What are the definitions of “termination” and “lay-off”?
Termination of employment is an employee’s departure from a job. Termination may be voluntary on the employee’s part, or it may be at the hands of the employer, often in the form of dismissal (firing) or a layoff.
Dismissal or firing is generally thought to be the fault of the employee, whereas a layoff is generally done for business reasons (for instance a business slowdown or an economic downturn) outside the employee’s performance.

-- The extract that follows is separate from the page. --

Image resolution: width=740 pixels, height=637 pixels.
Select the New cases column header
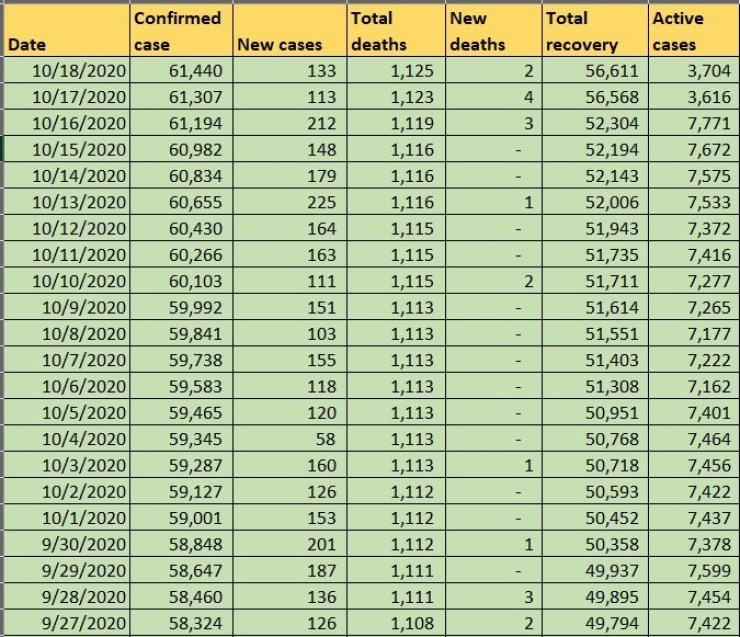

If you decide to terminate an employee with an unlimited temporary employment, please pay attention our following advice for a correct termination:
1. Notice period
The employer must mind the notice period which ends on the date of the next wage payment. This is usually the last working day of the month following the termination notice.
E.g.: A termination notice is submitted on 10. February. The notice period then ends on 31st March (presumed that the 31st march is not on a weekend or public holiday).
Remark regarding probation period
2. Severance pay
An employer shall pay severance pay to an employee who is laid off. The amount of the severance pay varies, depending on the period of employment:
Remark: the employer is not required to pay severance to an employee whose employment is terminated with cause ( -> Please see our client memo on dismissal of an employee with cause )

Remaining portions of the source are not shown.